The data:
====
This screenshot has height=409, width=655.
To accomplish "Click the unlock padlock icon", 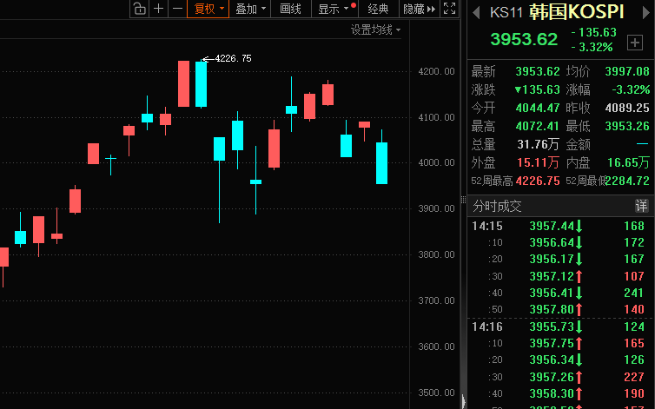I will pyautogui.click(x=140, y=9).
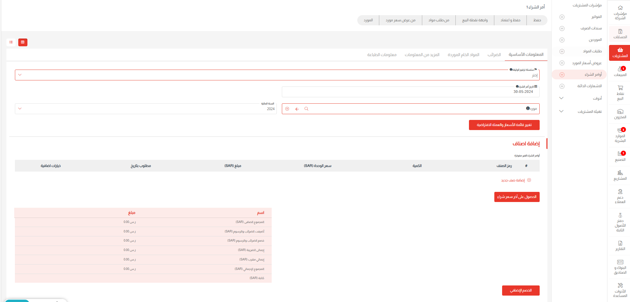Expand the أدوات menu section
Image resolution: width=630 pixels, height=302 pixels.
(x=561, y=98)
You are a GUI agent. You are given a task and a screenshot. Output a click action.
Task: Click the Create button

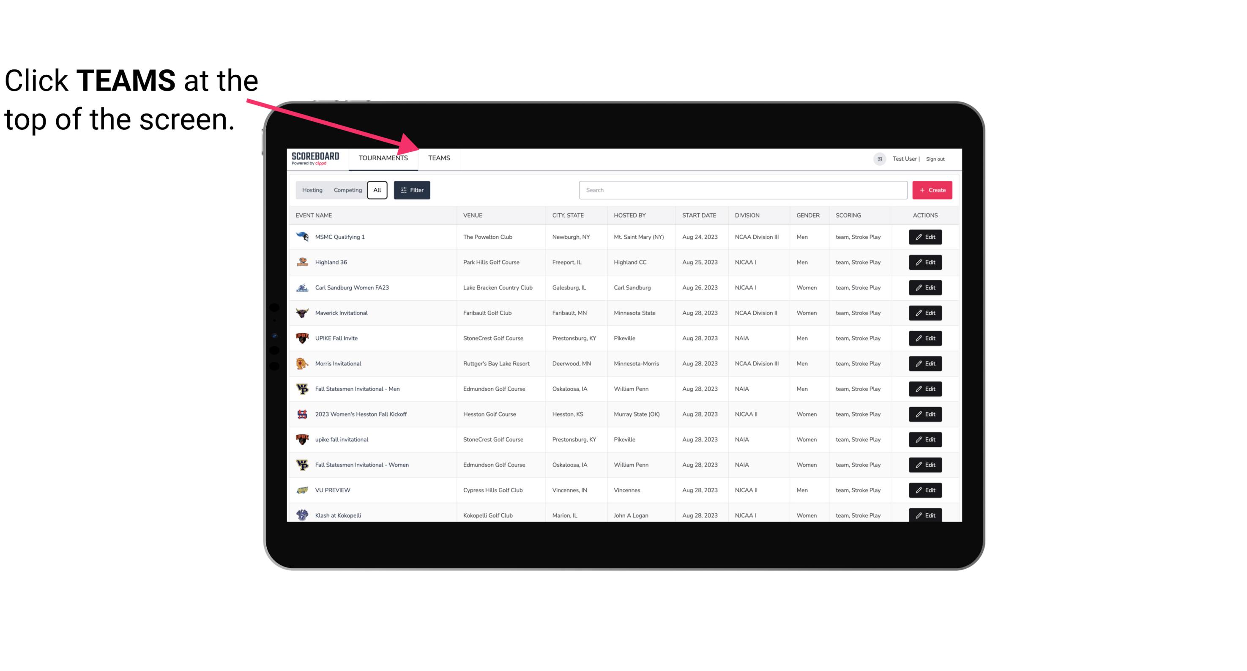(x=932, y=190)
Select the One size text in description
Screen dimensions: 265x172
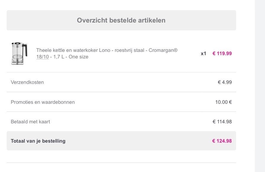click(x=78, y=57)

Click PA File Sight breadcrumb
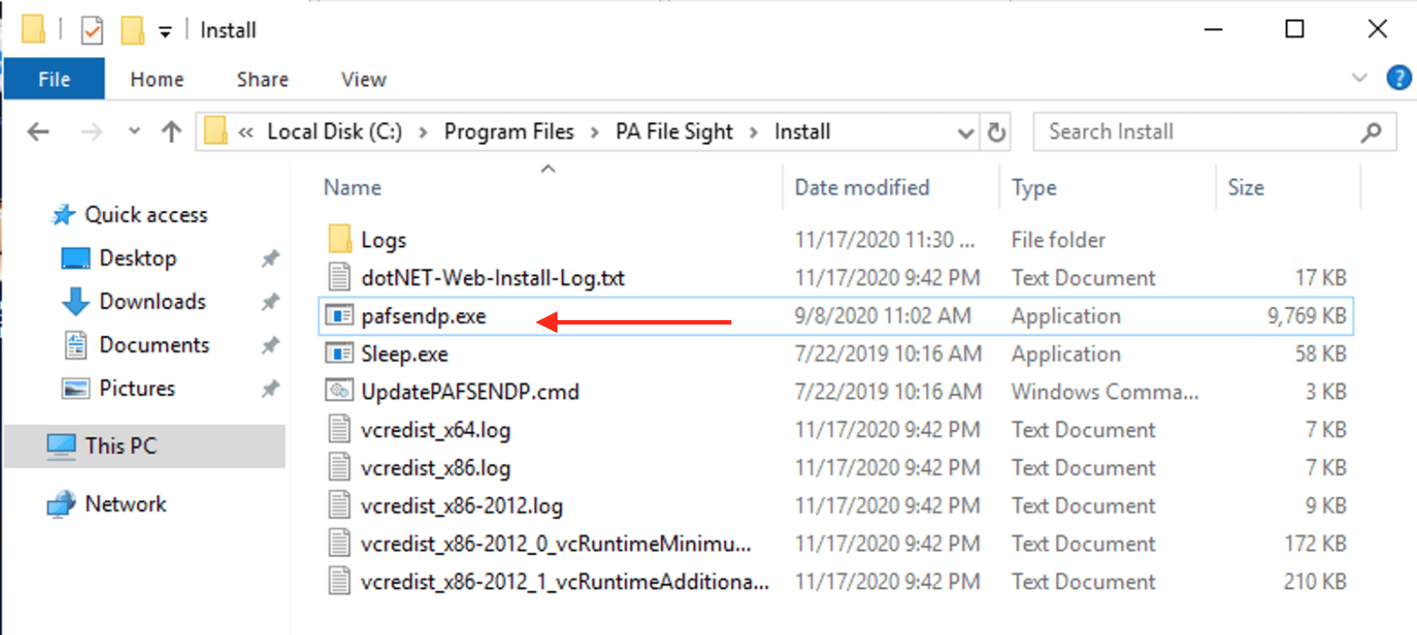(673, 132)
====
To do:
Give back exactly the lines from the line with "Screen dimensions: 265x172" through the end of the material above, and omit every picture.

Problem solution:
Screen dimensions: 265x172
click(x=78, y=57)

Click PA File Sight breadcrumb
(673, 132)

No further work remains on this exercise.